Influential Leaders

Felipe Larranín Bascuñán

Director, Latin American Center for Economic and Social Policies at Universidad Católica de Chile (CLAPES UC)
Recognition Year(s): 2015
Area of Impact: Public Service or Military
School: Escuela de Administración, Pontificia Universidad Católica de Chile
Location: Chile

Felipe Larraín Buscuñán served as Chile´s finance minister From March 2010 to March 2014, and as vice president of Chile in February 2014. Buscuñán earned his bachelor’s degree (1981) from Universidad Católica de Chile (UC) and his MA (1983) and PhD (1985) degrees in economics from Harvard University. He has vast experience as an international advisor, consultant, academician, editor, and author of 12 books and over 120 articles, published in Latin America, the U.S., Europe, and Asia.

As Chile's finance minister, Larraín is recognized for the creation of nearly 1 million new jobs during the period 2010–14. The unemployment rate in Chile decreased during this period, achieving the lowest value in almost 30 years at 5.7 percent. His period as finance minister is also distinct for the sustained expansion of GDP and a tax reform in 2012, which allowed the injection of around 1 billion USD to the annual education budget.

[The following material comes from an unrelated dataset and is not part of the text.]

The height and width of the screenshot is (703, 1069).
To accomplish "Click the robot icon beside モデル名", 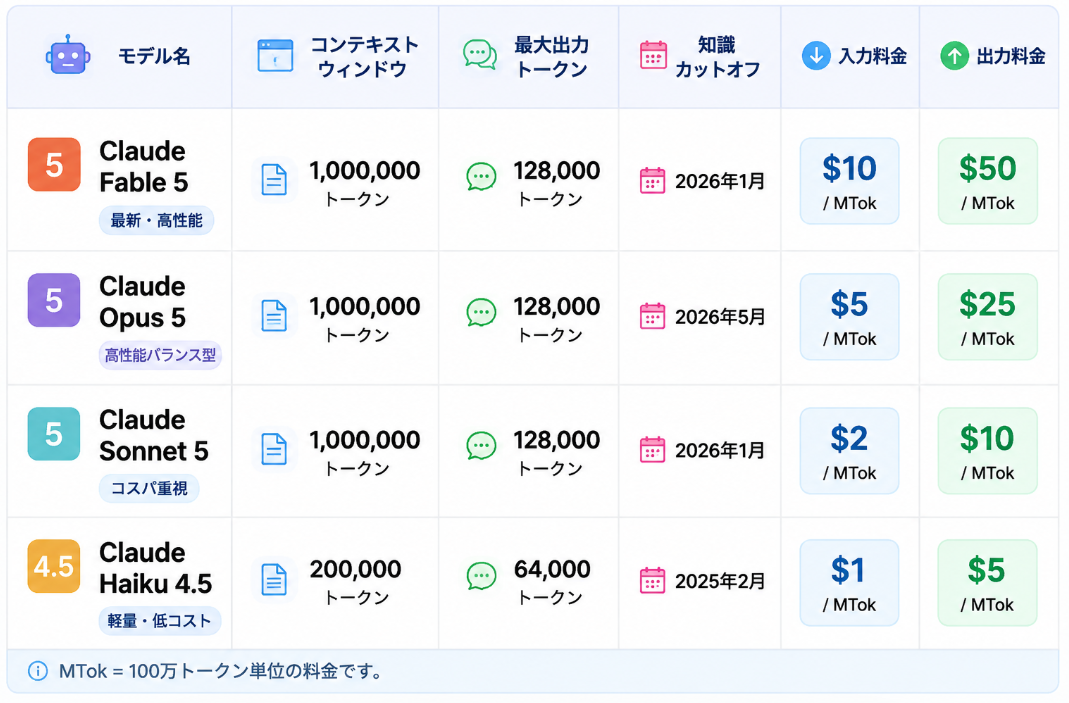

Larraín has contributed to the economic development, social development, and poverty alleviation of Chile and Latin America as a consultant of several governments and institutions. In 1986, he received an award from the Magisterio Nacional Boliviano for distinguished service as economic advisor to the president of Bolivia. Larraín has also received numerous illustrious finance awards in Latin America and was named alumnae of the year at the faculty of business and economics of UC (2002).

Since 1996, Larraín has been professor of economics at UC and is currently director of the Latin American Center for Economic and Social Policies at UC. From 1997 to 2002 he was affiliated with Harvard University, first as the Robert F. Kennedy Visiting Professor of Latin American Studies, then as a faculty fellow. Since 1985 he has served as economic advisor to several governments throughout the Americas and is a consultant on macroeconomic issues to the UN, the World Bank, the Economic Commission for Latin America and the Caribbean (ECLAC), the Inter-American Development Bank, and the International Monetary Fund.

For his scholarship, Larraín received the Daniel Cosio Villegas award (1991) for one of the best three articles published in El Trimestre Económico during 1989–90. His book Macroeconomics in the Global Economy, coauthored with Professor Jeffrey Sachs (Prentice Hall 1993), has been translated into Chinese, German, Italian, Japanese, Portuguese, Russian and Spanish, and is currently in its third edition (2013).

Larraín has also contributed to business development in Chile as board member of important companies including Antarchile, ABN Amro Bank, Deutsche Bank, Empresas Conosur, Embotelladora Andina, and Empresas Iansa, among others. In October 2014 he joined—as a founding member—the World Bank´s Doing Business Advisory Board. He previously served as a board member of Chile´s Poverty Alleviation Foundation and in June 2014 became a member of the UN´s Leadership Council of the Sustainable Development Solutions Network (SDSN).

Larraín’s contributions to the economic welfare of not only Latin America but the world at large are evidenced by his highly distinguished career, endless research, and generous service to society.